Attachment | Size |
---|---|

estimates.txt [6] | 1.71 KB |

While it's relevant for both the Behavioral Genetics and OpenMX General Help forums, the overall question is rather general so I figured it should be posted here.

I'm currently working on fitting a multivariate twin model with ordinal data using OpenMX. The idea is eventually to look at common and independent pathways for a model with 8 ordinal measures. Before scaling up to this, I was initially working with just 5 of the variables. When trying to fit a ACE model, it took roughly 10 minutes to run and gave me a code RED as output. I then ran Ryne's start value loop (THANK YOU) with a few modifications to see if I could either clear the code red or at least find a best model over the 50 iterations - every run resulted in a code red and the -2ll varied across all runs.

I scaled it back again, to 3 variables, to find similar issues. Running time wasn't as long, but I was still getting code red. This time, I have 8 of the 50 starting value runs coming up error-free or code GREEN with the same answer, so I can at least feel confident about the estimates I'm getting from that best model.

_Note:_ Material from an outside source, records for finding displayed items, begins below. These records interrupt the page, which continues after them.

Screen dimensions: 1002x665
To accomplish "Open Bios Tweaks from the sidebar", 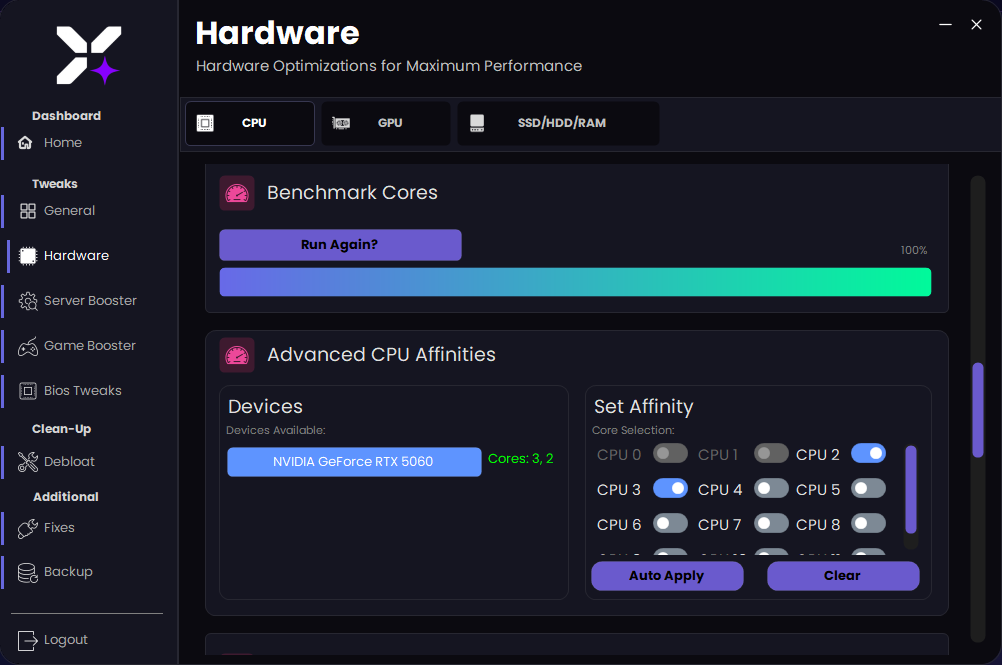I will tap(80, 390).
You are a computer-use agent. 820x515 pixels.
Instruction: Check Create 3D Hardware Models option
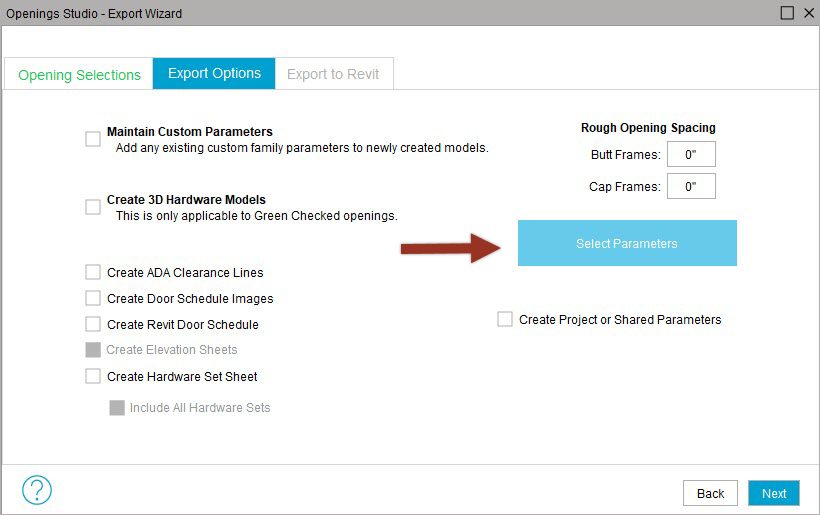pyautogui.click(x=93, y=207)
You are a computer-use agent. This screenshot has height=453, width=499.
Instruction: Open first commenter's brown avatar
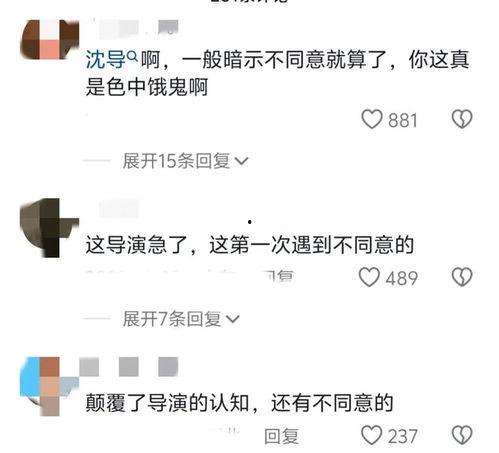49,40
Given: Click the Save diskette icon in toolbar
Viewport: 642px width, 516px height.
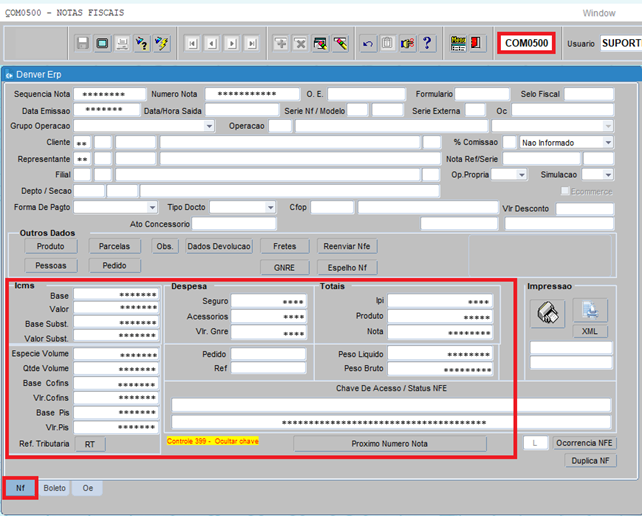Looking at the screenshot, I should (x=82, y=44).
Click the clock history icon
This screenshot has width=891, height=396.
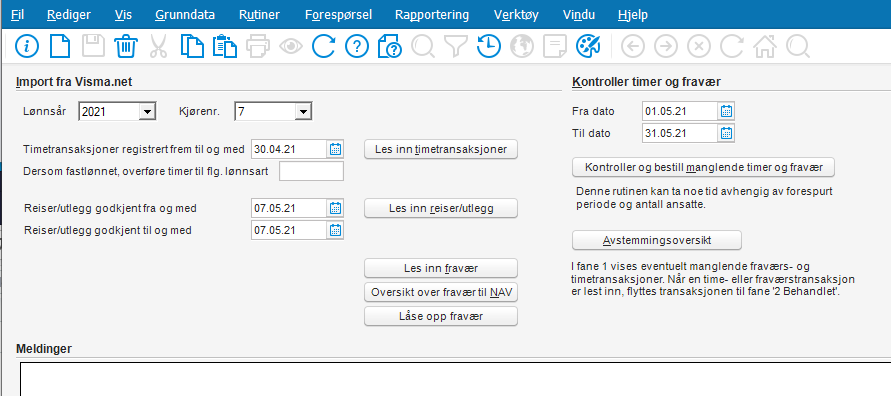pos(489,46)
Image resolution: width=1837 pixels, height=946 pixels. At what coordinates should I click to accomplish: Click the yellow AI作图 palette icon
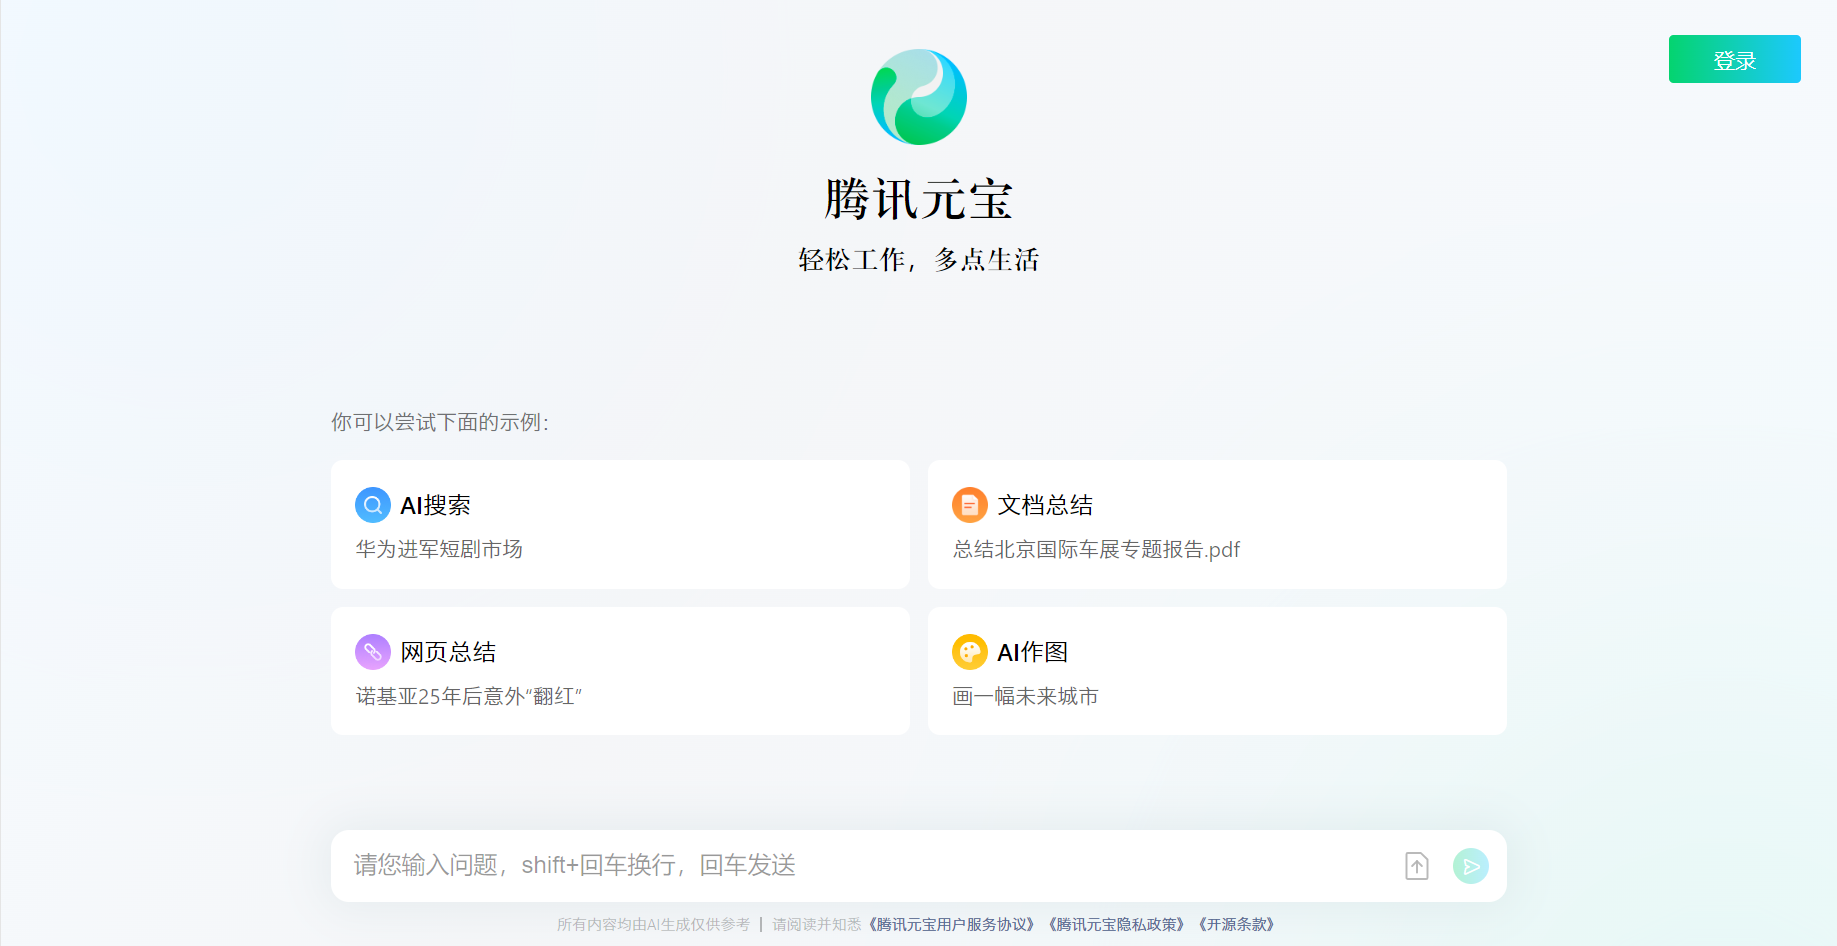tap(969, 652)
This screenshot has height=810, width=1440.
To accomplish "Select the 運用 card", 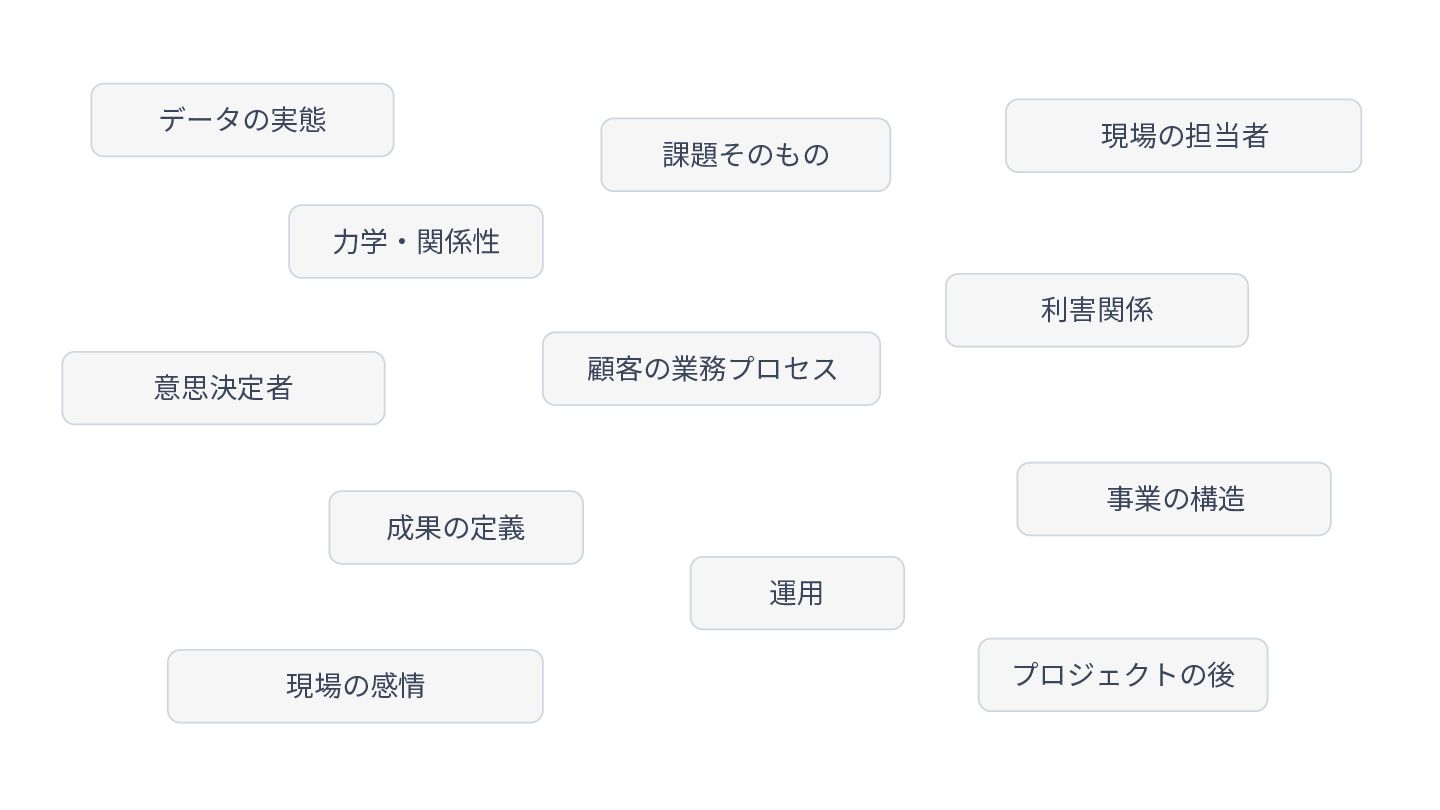I will pos(797,593).
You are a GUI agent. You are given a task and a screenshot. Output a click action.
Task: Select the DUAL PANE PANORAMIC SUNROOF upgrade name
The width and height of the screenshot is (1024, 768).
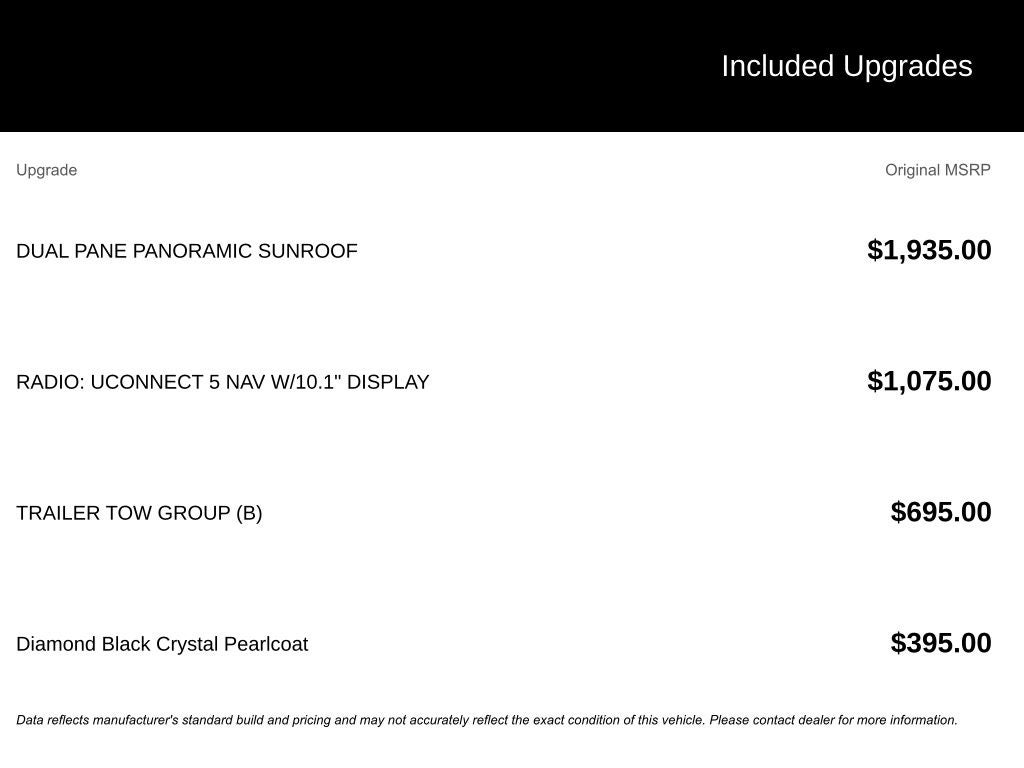[x=186, y=251]
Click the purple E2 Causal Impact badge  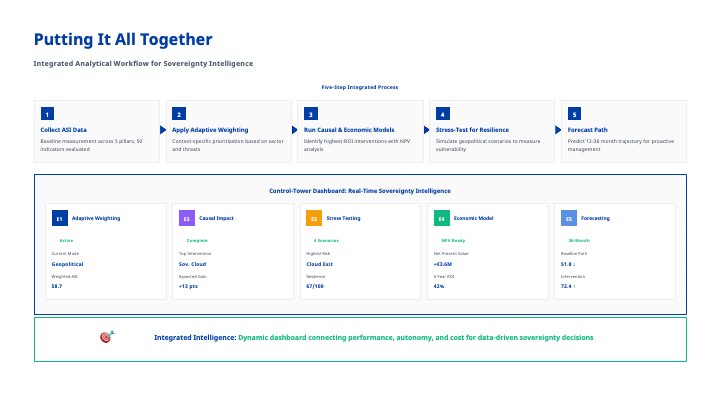(186, 218)
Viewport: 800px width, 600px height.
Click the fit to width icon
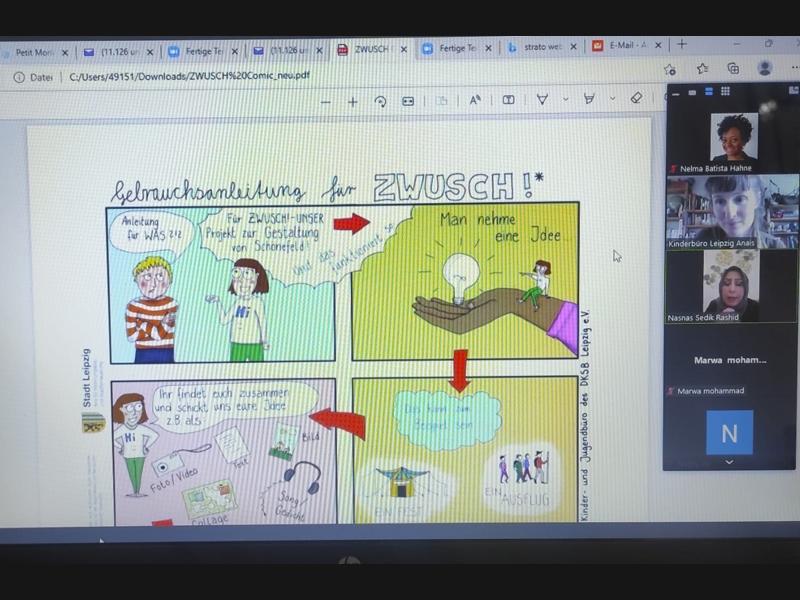click(408, 101)
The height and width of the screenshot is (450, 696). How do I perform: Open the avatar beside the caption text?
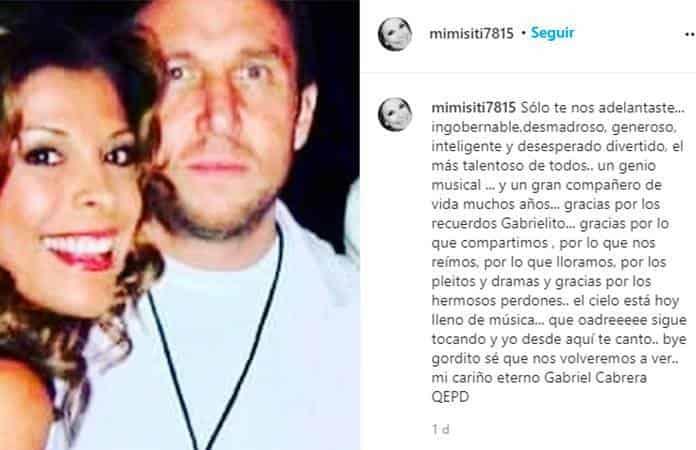395,114
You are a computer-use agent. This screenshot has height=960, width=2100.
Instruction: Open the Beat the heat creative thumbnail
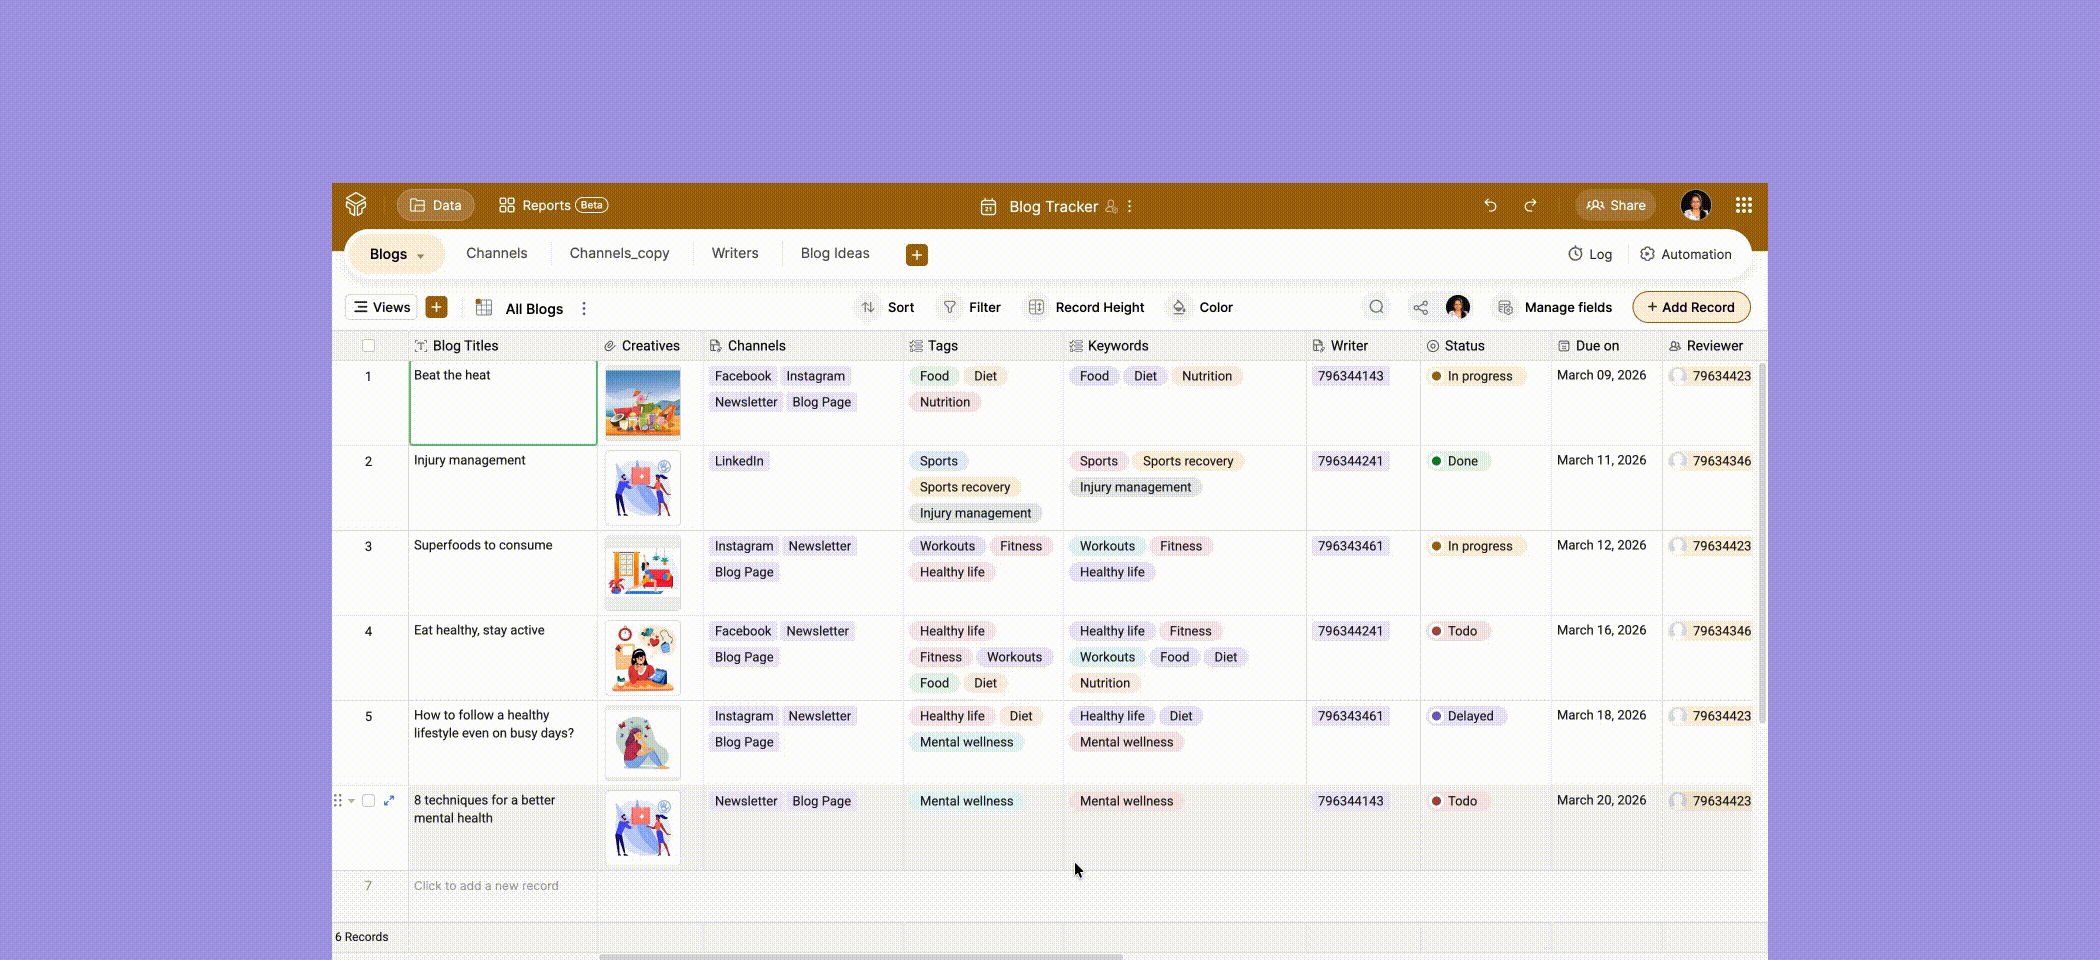click(642, 403)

My coworker was asking if I could run using the polychoric correlation matrix instead of raw data to combat some of these issues. I generated MZ and DZ correlation matrices using hetcor in the polychor package. You can see how they compare to the correlation matrices from the Saturated model:

MZ Correlation from Saturated Model

var1A var2A var3A var1B var2B var3B

1A 1.000 0.256 0.284 0.626 0.051 0.343

2A 0.256 1.000 0.448 0.107 0.418 0.383

3A 0.284 0.448 1.000 0.079 0.287 0.721

1B 0.626 0.107 0.079 1.000 0.285 0.326

2B 0.051 0.418 0.287 0.285 1.000 0.543

3B 0.343 0.383 0.721 0.326 0.543 1.000

MZ Correlation from hetcor

var1A var2A var3A var1B var2B var3B

1A 1.000 0.279 0.374 0.627 0.075 0.380

2A 0.279 1.000 0.436 0.101 0.421 0.356

3A 0.374 0.436 1.000 0.143 0.265 0.733

1B 0.627 0.101 0.143 1.000 0.264 0.325

2B 0.075 0.421 0.265 0.264 1.000 0.549

3B 0.380 0.356 0.733 0.325 0.549 1.000

Running with the correlation matrices took a matter of seconds and didn't give an error code. (Estimates comparing the "best" model after a series of 50 start value runs to those from the correlation matrix run are attached. There are differences of >.1 in some estimates...)

Finally, my question: Is it valid to use the correlation matrix like this even though we have the raw data? I'm a bit concerned given the difference in estimates, but I know a lot of people fit structural equation models using correlation or covariance matrices. Any insight would be appreciated.

We've already tried similar with just 4 variables and I couldn't get rid of the code red or get agreement in our -2ll from the start value loop. I see this problem getting much much worse as we add in variables, so it would be lovely if we could spend a fraction of the time running correlation matrices instead.